一樹はそれまでのやり取りをじっと聞いていたが、レイの様子を見て、
「わかった。レイさんに能力があることは信じるよ。でも、その能力は使わないほうが良い。この間も、助け出したあと、すっかり意識も無くすほどになったじゃないか。・・凶悪事件はいくらでも起きるんだ。そういうのは俺たちの仕事だし・・なあ、そのチカラを封印する事はできないのかい?」
一樹の意外な言葉に、亜美が驚いて、皮肉めいた声でこう言った。
「なんだか、妙にレイちゃんには優しいのね。」
「いや・・そうだろう。被害者の感じるもの、見えるものがわかるって事は、苦しさとか痛みとか全て共有する事になる。レイさんが、直接、酷い目に遭うのとおなじだろう。そんなの耐えられるわけがない。俺なんか、殺害現場で遺体を見るだけでも耐えられないんだ、ましてや、その状況の中に居たとしたらどうだ?」
一樹がいつになく真面目に言ったことで、亜美は、自分自身が恥ずかしくなったと同時に、少し一樹を見直していた。

「そうだな。」
紀籐も、一樹の言葉に同調した。しかし、当人のレイは、
「いえ、そうじゃないんです。確かに一樹さんの言われるように苦痛は伴います。でも、この能力は自分ではどうしようもないんです。・・勝手に、思念波が飛び込んでくるんです。」
「使わないという事ができないのか。」
「ええ、だからこそ、最初の思念波を感じた時に、一刻も早く助けてもらいたいんです。より強い恐怖や苦しみにならないように・・・それで・・私の・・いえ、私も救われるんです。」

「ねえ、パパ、何とかならない?」
レイの必至の言葉に、亜美も何かできることはないのかを考えつつ、紀籐に尋ねた。
「レイさんの思いはわかった。だが・・・」
「ダメだって。結局、この前も危ない状況にレイさん自身も巻き込んでしまっただろう。」
「でも、このままじゃ、レイさんはずっと辛いまま。私たち警察は、事件が起きてから犯人を追いかけることには必至でも、事件を未然に防ぐ事ができないんだし・・レイさんの力を借りて、事件が速く解決できるなら、被害も小さく済むわけだし・・・そうよ、レイさんの能力で事件を解決するのが一番なんだってば。」

「あ・・・また・・・」
レイが急に頭を抱えるようにして蹲った。
「どうしたの?レイちゃん!」

「いや・・・怖い・・真っ暗な部屋の中・・・隠れてる・・・怖くて・・・」
その形相は尋常ではなかった。まるで自分が囚われているかのように、手足を縮めガタガタと震えている。
3人は顔を見合わせた。

「レイちゃん、何?何が起きてるの?」
顔を覗き込むように亜美が問いかける。
レイは目を開き、我に返ったような表情で
「どこかに小さな女の子が閉じ込められて・・いや・・隠れてる・・見つからないように・・クローゼットの中みたい。
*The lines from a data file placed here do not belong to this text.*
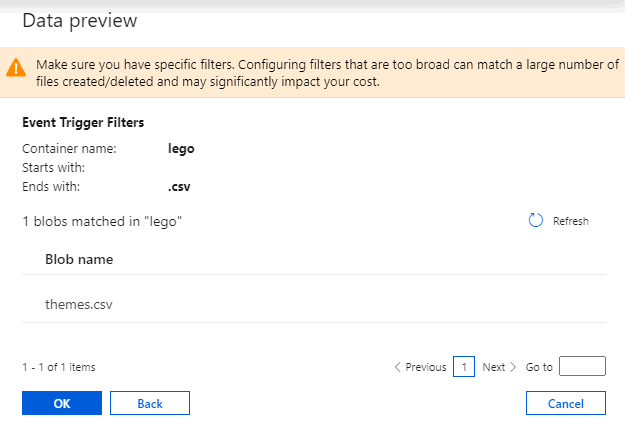Click the Blob name column header
625x430 pixels.
click(x=79, y=259)
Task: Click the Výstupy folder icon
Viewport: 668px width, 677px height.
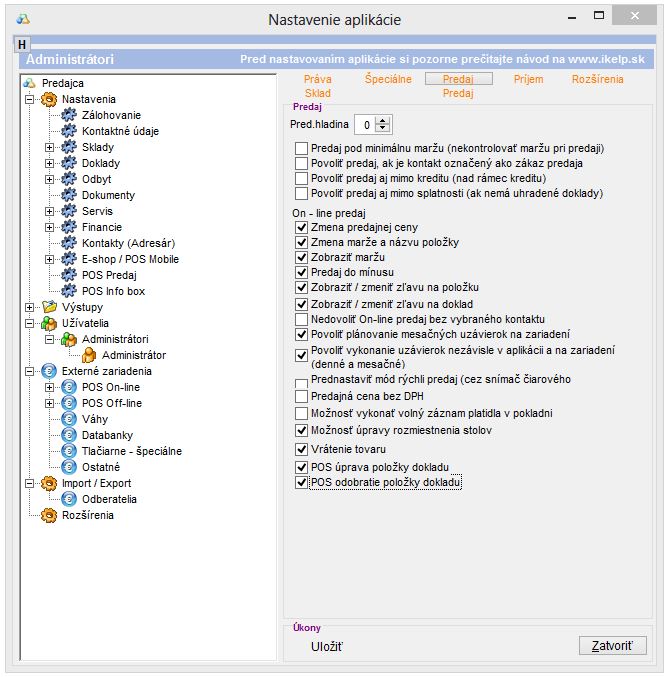Action: coord(48,307)
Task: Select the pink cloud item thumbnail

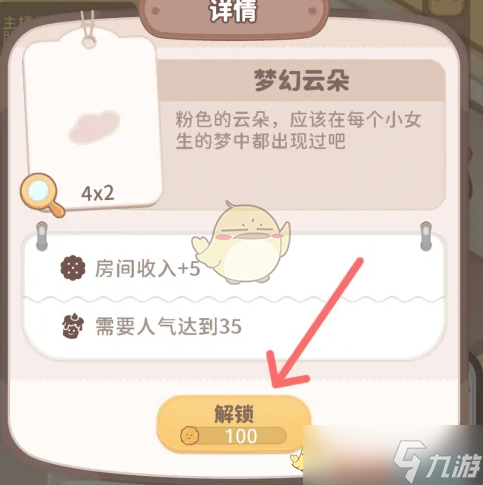Action: 94,127
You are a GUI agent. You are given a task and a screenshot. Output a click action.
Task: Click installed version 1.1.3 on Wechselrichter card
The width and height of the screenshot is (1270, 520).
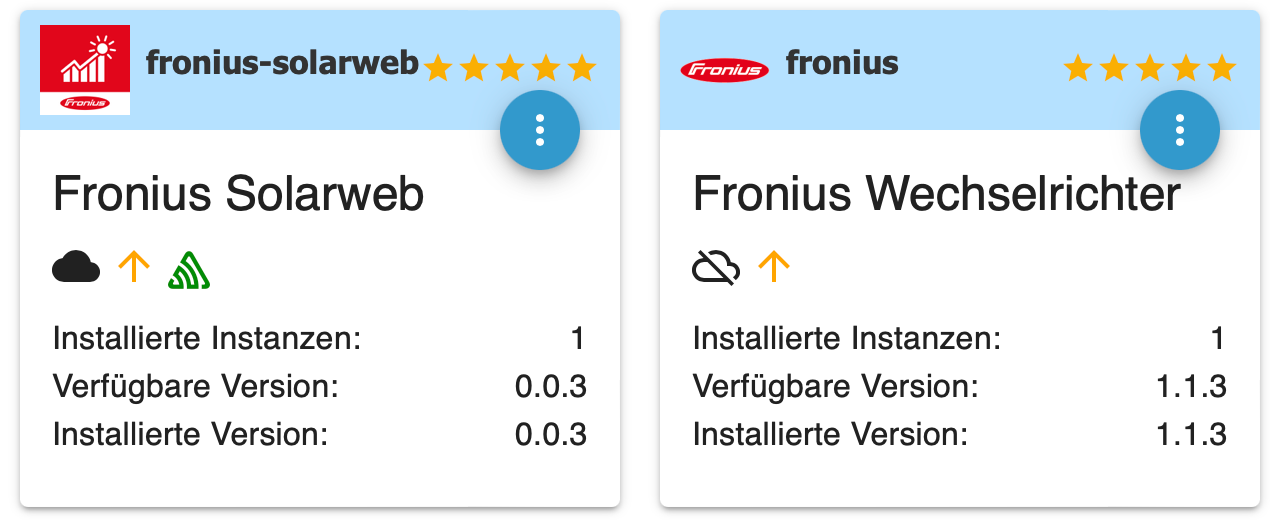click(1191, 435)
」
「他に様子はわからない?」
「怖くて目を閉じてるみたい・・じっとしてる。」
「名前とか・・住所とか・・何か手がかりになるようなものはないか?」
一樹が問う。先ほどまで否定的だったものの、この状況では動かざるを得なかった。
レイは首を振るだけだった。
「何でも良いんだ・・そうだ!何か、音は聞こえないか?」
レイはじっと精神統一するように目を閉じた。
「信号・・横断歩道の音・・そう、音声案内の音が聞こえてる。でも余り近くじゃないみたい。」
「他には?」
「・・・隣の部屋から音がする。・・・何か言い争っているような男の怒鳴り声。」
「夫婦喧嘩?」
「いや違うだろう。それほどの恐怖、隠れてじっとしている事、何かの事件に巻き込まれてるはずだ。」
「あ・・今、何か落ちて割れた音・・女の人の声もする。・・・きっと大人二人が隣の部屋に居るんだわ。・・」
「やはり強盗か何か・・場所がわかれば・・」
「女の子が、『ママ』って小さくつぶやいたわ。きっと女性が脅されてるみたい。」
「よし!署に戻ろう。戻って、音声信号のある場所をまず洗い出して、絞り込んでいこう。」
4人は店を出て警察署に戻った。